Mijn ouders hebben een grote tuin aan het water, waar ik voor het eerst in aanraking kwam met zwemmen. Toen ik oud genoeg was, behaalde ik mijn A-, B- en C-diploma in het buitenbad van ons dorp. Later wilde ik ook in de winter doorzwemmen en ging ik naar de zwemvereniging in Bolsward, waar mijn buurjongen Jerke ook zwom. Daarnaast deed ik aan judo en turnen. Turnen werd echter steeds moeilijker door mijn visuele handicap, dus stopte ik daar als eerste mee. Na het behalen van mijn groene band bij judo koos ik definitief voor zwemmen als sport.

Weg naar de top

In 2013 werd ik benaderd door de Koninklijke Nederlandse Zwembond (KNZB) om mee te trainen bij de regio-training in Drachten. Vol enthousiasme en een beetje zenuwachtig ging ik daarheen. Tijdens de training bleek dat ik limieten had gehaald voor de NK junioren en de NK sprint. Ik kreeg meer informatie over paralympisch zwemmen, waarbij ik ontdekte dat er aparte limieten zijn voor para-zwemmers voor regionale en nationale kampioenschappen. Bij mijn eerste deelname zwom ik mijn eerste Nederlandse records en behaalde ik brons op de 50 meter schoolslag op de NK sprint. Toen werd ook het ‘tappen’ geïntroduceerd: iemand tikt met een balletje op een hengel tegen mijn hoofd om aan te geven wanneer ik moet keren. Zo kon ik me volledig focussen op snelheid zonder me zorgen te maken over waar de rand van het zwembad was.

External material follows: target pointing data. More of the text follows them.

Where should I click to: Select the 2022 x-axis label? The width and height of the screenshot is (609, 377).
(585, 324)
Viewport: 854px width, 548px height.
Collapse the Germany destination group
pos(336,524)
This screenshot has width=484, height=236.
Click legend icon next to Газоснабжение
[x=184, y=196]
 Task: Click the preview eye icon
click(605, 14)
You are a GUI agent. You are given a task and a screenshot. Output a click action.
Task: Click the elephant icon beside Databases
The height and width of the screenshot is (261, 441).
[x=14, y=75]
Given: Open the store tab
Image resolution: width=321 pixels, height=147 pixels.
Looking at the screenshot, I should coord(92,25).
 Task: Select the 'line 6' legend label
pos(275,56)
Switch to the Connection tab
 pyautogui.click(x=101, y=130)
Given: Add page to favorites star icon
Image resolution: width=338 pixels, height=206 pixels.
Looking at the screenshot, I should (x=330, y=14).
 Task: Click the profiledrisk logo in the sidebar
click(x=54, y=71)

Eind 2013 werd ik uitgenodigd voor een internationale wedstrijd in Glasgow, waar ik internationaal werd geclassificeerd. Ik zwom toen in de S13-klasse, de lichtste klasse voor visueel gehandicapte zwemmers. Voor internationale wedstrijden is een internationale classificatie verplicht. Voor het eerst werd duidelijk dat mijn zicht achteruitging, en ik werd ingedeeld in de S12-klasse, de middelste visuele handicapklasse. Het had toen nog geen grote invloed op mijn dagelijks leven, dus maakte ik me daar niet veel zorgen om. Rond die tijd stapte ik over van de zwemvereniging in Bolsward naar de zwem- en poloclub in Heerenveen, waar ze meer trainingsuren hadden en ervaring met paralympisch zwemmen.

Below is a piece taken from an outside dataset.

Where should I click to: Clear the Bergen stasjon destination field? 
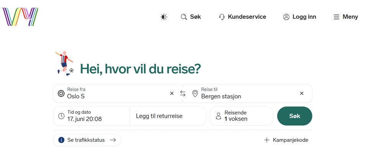coord(302,93)
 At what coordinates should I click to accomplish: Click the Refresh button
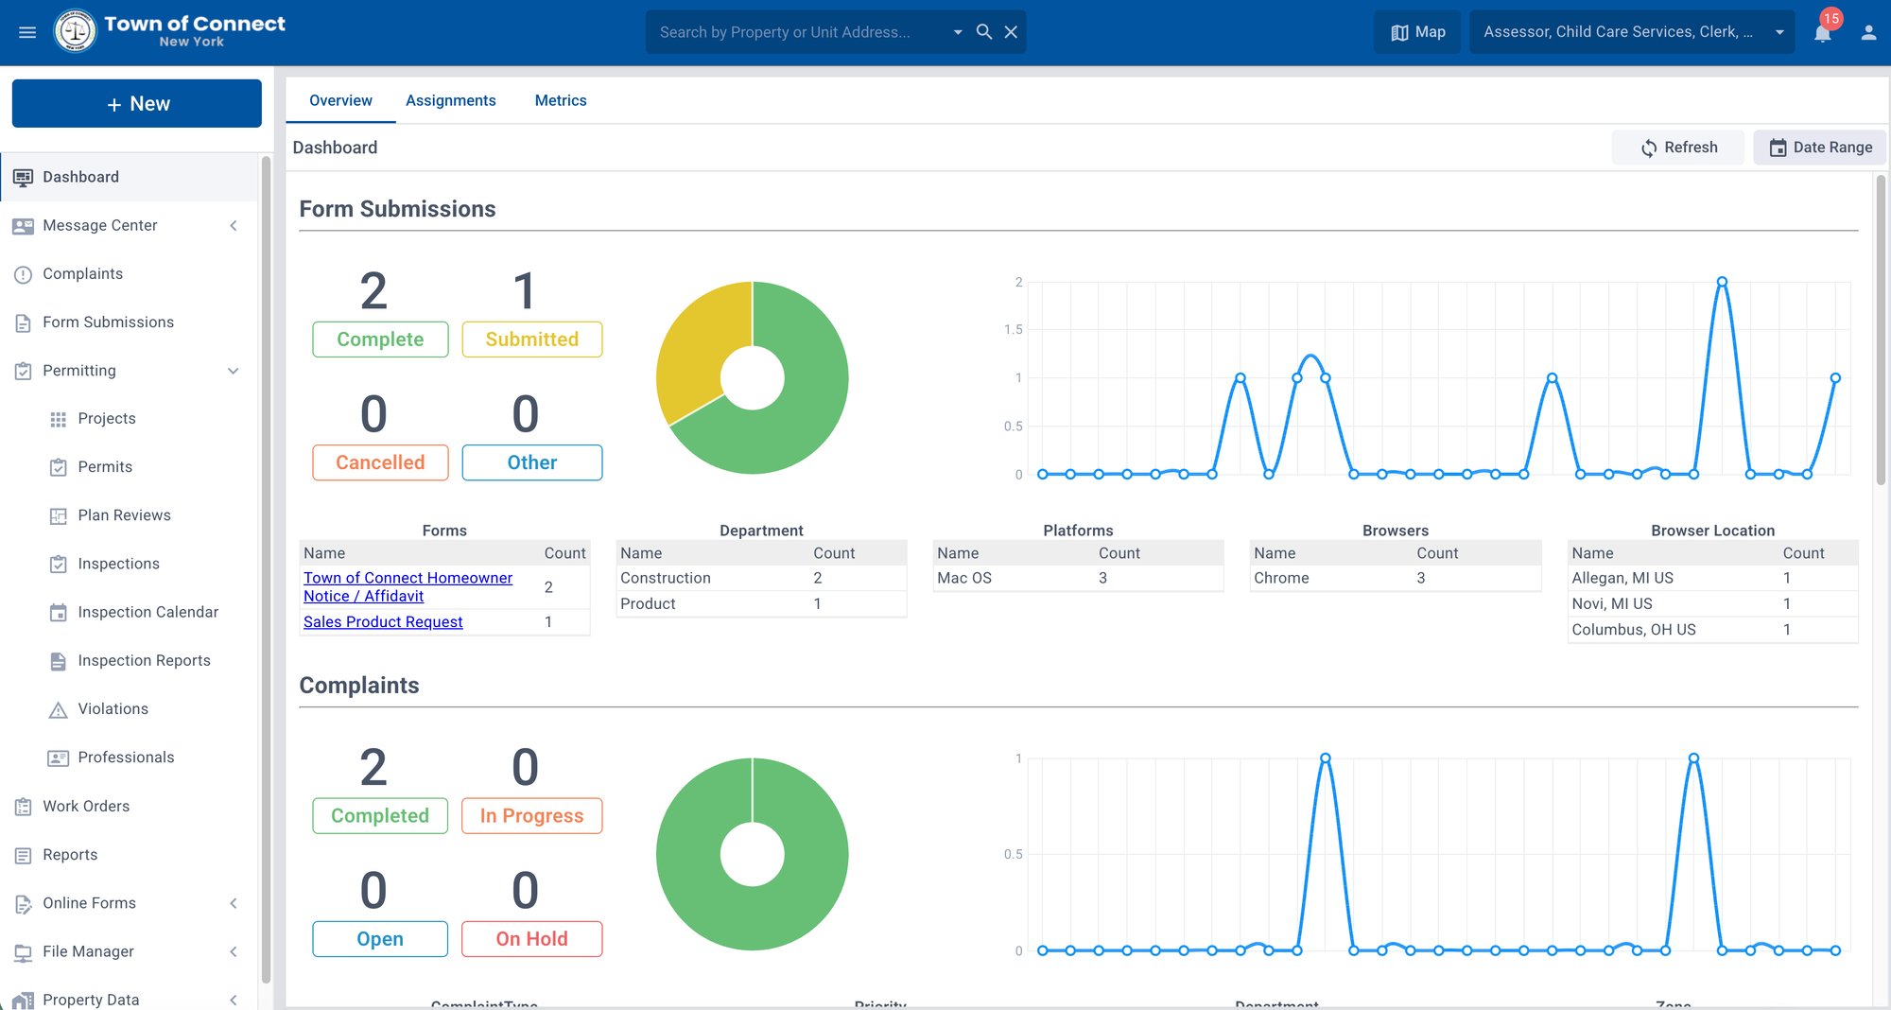[1677, 148]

De overstap wierp zijn vruchten af. Tijdens het NK voor senioren zwom ik mijn eerste wereldrecord op de 200 meter schoolslag en behaalde ik dat seizoen meerdere NK-medailles. Wat voor mij het belangrijkst was, was het plezier dat ik haalde uit de trainingen en het feit dat ik me thuis voelde in de groep. Het zwemmen gaf me houvast tijdens een lastige periode, aangezien mijn zicht bleef verslechteren. Uiteindelijk werd ik in 2015, na een herbeoordeling in Polen, geclassificeerd in de S11-klasse, de zwaarste klasse voor visueel gehandicapte zwemmers. Binnen drie weken zwom ik acht wereldrecords op verschillende afstanden.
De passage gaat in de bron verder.